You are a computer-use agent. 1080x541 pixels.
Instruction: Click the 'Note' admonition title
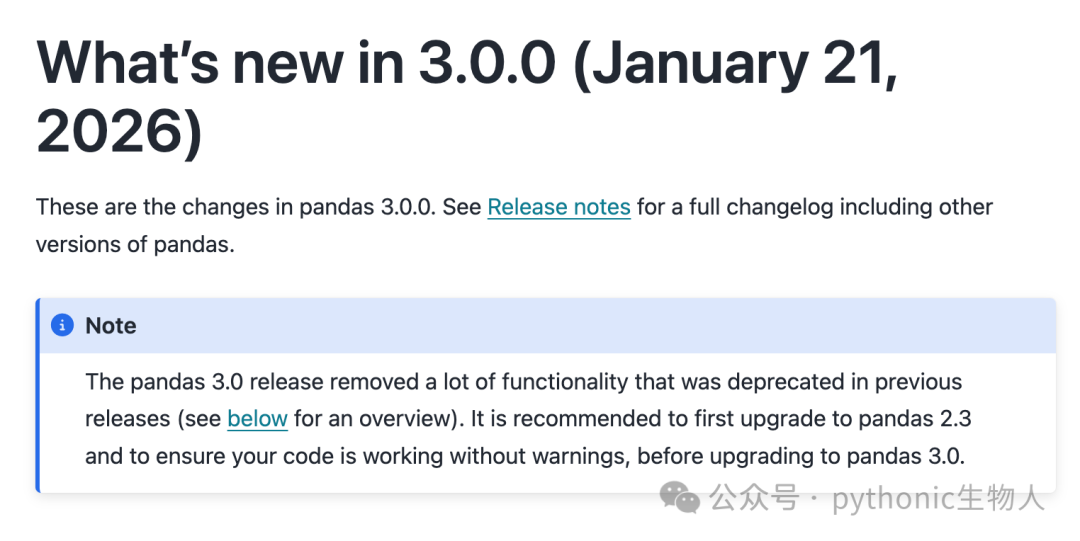coord(111,325)
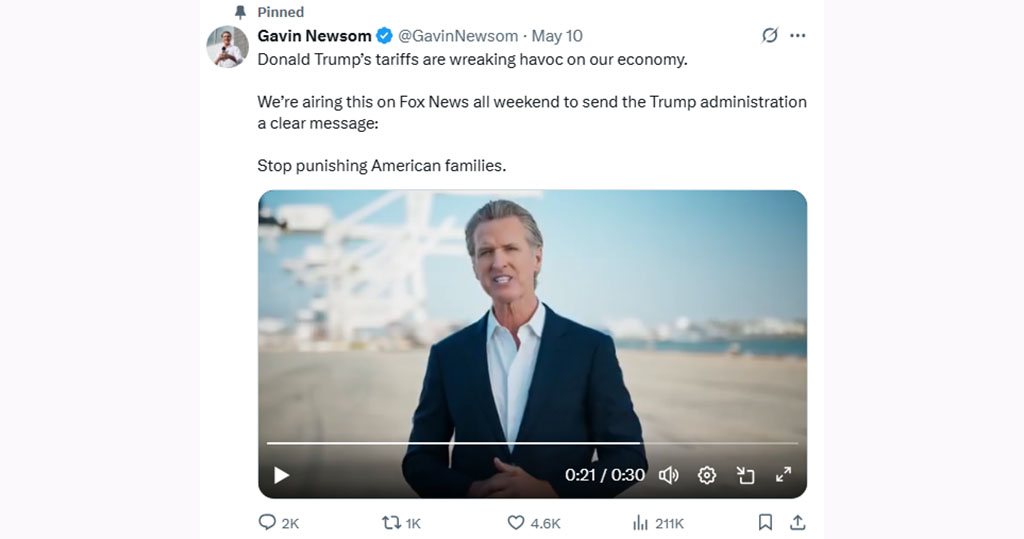Play the tweet video
The width and height of the screenshot is (1024, 539).
[x=282, y=475]
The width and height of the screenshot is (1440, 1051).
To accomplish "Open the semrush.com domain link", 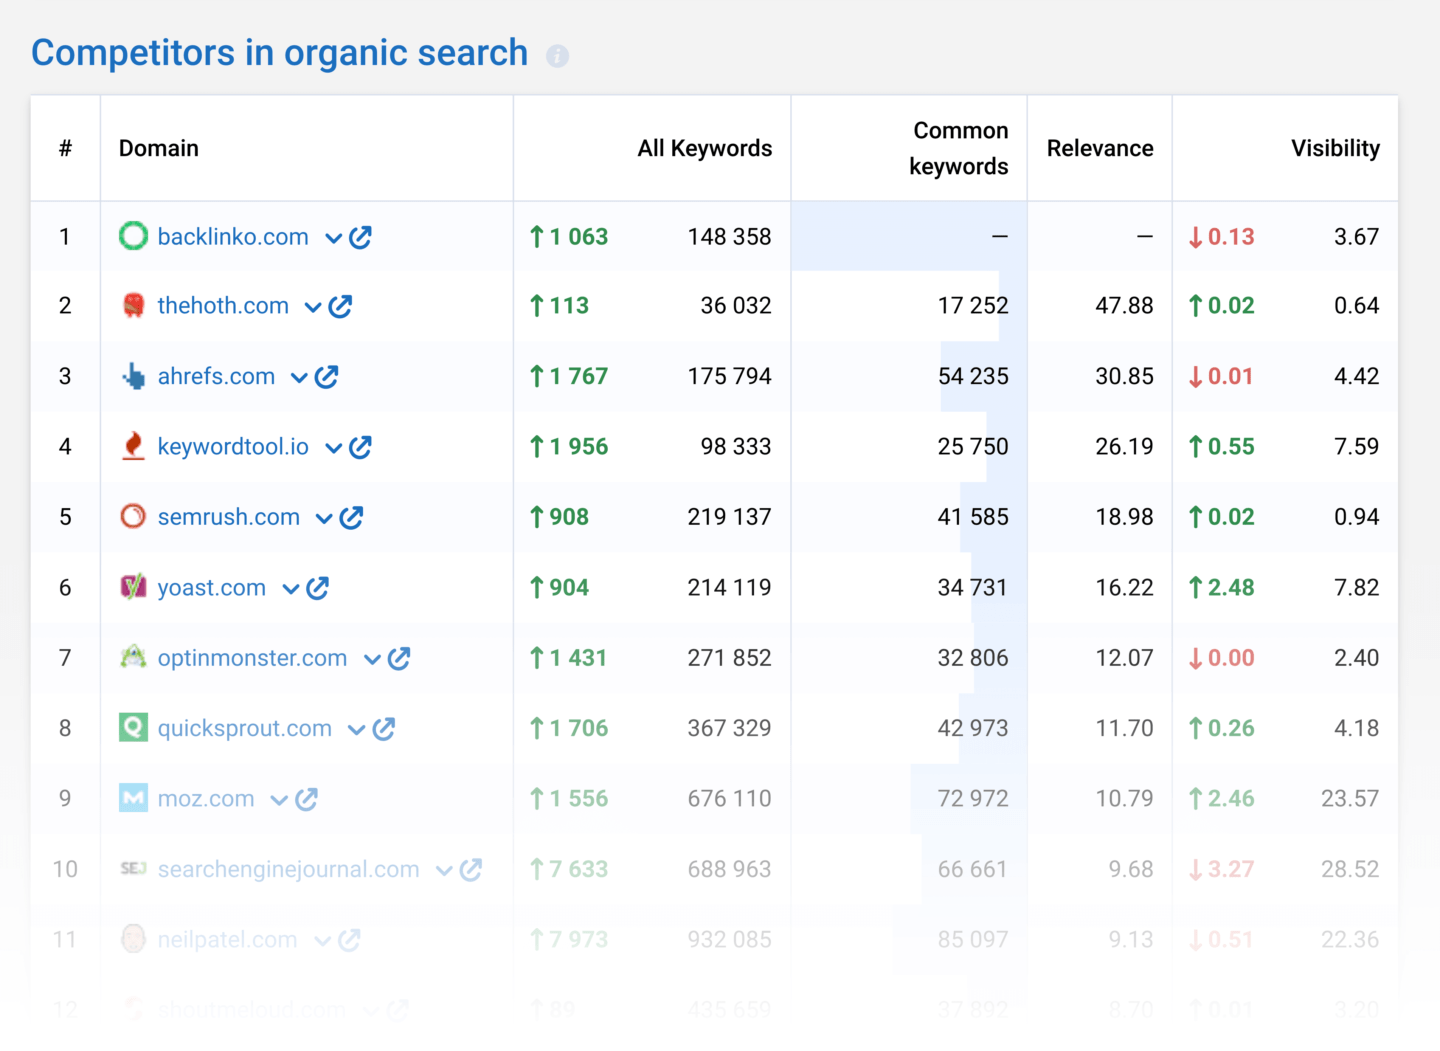I will click(229, 517).
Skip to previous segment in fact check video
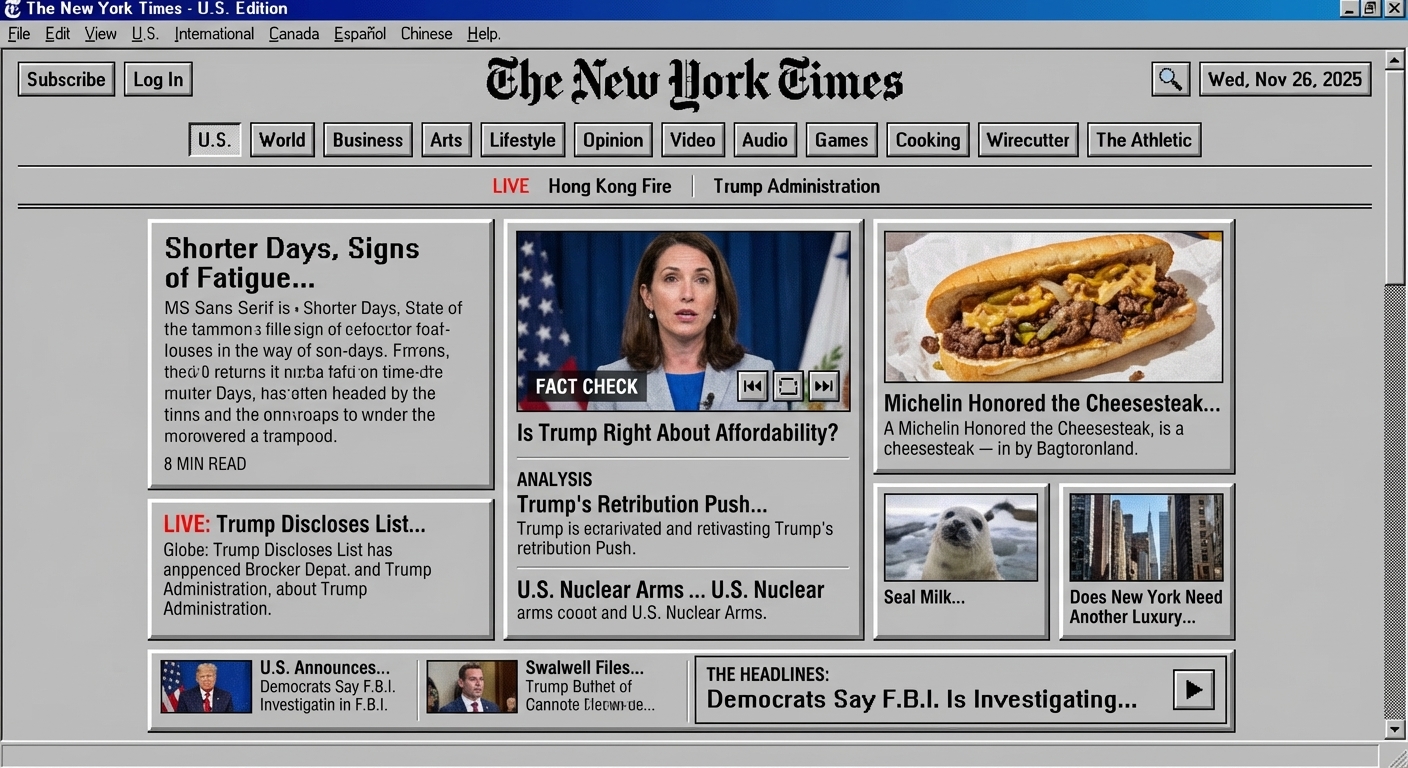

----

## AIM
Collect each line of the items above that contains the word "width".

## EXERCISE ANSWER
The width and height of the screenshot is (1024, 539).
The width and height of the screenshot is (1440, 1051).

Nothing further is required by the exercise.